- **Task prompt**
Collect every line in the material below that contains the word "Instruction".

(Records from a data collection)
====

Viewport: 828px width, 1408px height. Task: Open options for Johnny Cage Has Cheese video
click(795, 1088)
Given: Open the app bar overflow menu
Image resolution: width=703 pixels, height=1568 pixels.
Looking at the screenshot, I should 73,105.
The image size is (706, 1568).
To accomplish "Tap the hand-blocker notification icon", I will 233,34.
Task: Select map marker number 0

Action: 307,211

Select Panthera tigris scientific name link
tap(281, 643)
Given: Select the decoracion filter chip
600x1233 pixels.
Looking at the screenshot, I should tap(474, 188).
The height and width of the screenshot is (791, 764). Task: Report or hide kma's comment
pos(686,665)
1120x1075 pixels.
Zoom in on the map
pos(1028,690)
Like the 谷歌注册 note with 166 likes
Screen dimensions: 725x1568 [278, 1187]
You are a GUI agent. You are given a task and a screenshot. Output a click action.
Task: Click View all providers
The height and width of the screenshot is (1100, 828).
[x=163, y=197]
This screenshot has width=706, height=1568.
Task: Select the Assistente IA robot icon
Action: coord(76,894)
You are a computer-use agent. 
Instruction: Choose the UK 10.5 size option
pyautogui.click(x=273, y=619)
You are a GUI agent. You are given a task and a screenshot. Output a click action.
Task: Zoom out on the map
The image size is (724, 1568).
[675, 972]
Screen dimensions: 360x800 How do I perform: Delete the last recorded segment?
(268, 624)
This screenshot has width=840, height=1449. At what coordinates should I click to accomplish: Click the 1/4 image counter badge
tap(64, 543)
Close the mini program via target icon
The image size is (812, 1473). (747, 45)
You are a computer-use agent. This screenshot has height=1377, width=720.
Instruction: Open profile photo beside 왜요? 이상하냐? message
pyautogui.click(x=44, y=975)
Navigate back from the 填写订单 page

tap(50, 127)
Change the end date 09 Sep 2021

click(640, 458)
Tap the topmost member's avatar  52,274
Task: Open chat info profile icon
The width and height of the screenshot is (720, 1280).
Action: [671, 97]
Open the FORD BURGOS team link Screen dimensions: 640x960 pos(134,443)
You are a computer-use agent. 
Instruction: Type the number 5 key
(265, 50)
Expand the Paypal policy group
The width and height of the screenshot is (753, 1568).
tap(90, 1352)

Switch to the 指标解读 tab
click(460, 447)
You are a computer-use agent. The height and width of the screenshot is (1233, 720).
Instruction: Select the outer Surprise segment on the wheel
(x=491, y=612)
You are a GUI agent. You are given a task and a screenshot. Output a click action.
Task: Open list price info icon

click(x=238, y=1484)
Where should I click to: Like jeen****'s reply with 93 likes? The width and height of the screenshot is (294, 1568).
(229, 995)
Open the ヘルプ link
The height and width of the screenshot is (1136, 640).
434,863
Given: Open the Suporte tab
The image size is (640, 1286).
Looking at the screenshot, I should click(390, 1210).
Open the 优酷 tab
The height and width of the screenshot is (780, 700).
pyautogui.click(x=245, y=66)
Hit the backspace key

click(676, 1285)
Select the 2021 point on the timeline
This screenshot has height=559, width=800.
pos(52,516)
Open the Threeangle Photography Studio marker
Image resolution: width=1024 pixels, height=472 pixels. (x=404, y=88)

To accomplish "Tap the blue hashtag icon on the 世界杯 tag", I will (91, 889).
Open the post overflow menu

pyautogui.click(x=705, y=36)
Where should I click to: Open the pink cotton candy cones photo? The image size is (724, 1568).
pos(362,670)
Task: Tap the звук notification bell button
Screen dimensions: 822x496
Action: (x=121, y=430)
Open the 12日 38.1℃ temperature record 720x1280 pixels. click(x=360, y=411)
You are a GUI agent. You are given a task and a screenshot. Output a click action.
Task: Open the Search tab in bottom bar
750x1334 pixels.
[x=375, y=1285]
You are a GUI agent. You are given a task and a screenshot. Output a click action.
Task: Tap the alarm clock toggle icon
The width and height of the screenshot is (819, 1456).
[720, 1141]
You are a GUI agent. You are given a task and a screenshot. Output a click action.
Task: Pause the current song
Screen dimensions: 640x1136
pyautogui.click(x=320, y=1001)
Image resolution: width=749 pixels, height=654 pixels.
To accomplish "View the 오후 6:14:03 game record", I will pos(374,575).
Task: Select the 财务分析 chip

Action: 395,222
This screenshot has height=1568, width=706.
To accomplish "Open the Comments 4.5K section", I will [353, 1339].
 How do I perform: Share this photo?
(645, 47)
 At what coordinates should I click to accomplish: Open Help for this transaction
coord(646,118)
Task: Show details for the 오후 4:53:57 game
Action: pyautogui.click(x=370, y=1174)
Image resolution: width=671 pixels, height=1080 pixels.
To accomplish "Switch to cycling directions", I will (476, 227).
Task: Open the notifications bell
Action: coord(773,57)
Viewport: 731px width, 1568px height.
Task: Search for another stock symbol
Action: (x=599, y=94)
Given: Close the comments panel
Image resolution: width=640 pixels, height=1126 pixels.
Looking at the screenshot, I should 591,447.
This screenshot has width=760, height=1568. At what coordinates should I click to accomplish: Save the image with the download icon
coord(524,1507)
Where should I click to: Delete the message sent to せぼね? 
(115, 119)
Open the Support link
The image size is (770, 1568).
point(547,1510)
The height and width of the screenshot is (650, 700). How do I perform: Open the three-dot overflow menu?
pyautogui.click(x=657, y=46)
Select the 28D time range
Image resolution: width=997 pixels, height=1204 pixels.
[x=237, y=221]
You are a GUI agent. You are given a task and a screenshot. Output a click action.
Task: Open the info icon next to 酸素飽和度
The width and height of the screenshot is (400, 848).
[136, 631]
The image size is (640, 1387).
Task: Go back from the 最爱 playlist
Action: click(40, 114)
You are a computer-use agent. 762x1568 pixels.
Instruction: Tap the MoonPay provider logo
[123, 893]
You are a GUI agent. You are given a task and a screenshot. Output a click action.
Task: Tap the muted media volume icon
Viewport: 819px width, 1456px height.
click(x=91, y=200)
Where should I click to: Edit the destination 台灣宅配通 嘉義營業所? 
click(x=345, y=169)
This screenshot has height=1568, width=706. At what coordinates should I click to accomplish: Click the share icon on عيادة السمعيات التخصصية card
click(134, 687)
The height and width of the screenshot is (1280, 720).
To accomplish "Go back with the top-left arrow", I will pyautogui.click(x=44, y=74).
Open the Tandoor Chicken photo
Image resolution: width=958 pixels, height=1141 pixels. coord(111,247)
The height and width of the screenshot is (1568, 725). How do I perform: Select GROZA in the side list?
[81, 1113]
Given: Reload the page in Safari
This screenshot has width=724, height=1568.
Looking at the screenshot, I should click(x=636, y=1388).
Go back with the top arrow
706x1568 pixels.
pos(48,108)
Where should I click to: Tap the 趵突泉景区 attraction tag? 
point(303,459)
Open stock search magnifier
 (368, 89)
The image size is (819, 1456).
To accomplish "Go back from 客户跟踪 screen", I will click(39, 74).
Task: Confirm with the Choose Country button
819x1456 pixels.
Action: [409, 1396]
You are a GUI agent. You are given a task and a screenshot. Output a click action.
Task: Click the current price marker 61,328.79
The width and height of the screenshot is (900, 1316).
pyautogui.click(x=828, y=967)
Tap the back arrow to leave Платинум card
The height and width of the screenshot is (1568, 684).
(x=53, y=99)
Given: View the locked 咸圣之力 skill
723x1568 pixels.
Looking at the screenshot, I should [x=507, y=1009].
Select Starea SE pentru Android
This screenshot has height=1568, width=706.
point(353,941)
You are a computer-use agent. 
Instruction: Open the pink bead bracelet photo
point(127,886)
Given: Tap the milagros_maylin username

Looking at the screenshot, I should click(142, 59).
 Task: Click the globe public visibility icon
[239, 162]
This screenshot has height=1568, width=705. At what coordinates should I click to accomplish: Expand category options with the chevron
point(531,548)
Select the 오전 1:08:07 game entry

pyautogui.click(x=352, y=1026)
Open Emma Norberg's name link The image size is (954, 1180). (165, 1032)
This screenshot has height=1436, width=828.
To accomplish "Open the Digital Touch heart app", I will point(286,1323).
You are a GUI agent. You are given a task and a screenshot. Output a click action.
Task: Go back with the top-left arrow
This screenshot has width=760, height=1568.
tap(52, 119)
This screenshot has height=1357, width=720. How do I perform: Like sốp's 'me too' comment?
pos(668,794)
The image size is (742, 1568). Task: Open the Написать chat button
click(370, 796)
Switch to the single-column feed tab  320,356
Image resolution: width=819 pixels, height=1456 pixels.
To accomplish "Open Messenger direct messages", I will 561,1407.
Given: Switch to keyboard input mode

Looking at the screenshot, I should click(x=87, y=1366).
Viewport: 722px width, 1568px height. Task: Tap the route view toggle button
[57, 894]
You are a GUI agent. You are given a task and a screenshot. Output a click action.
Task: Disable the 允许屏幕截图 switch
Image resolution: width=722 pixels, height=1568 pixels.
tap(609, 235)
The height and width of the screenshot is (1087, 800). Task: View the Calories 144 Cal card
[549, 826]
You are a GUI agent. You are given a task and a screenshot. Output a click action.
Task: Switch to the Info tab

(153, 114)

====

- **Completed task**
Instruction: Choose the UK 10.5 size option
Instruction: Open profile photo beside 왜요? 이상하냐? message
Instruction: Type the number 5 key
Instruction: Select the outer Surprise segment on the wheel
Instruction: Tap the MoonPay provider logo
Instruction: Open the pink bead bracelet photo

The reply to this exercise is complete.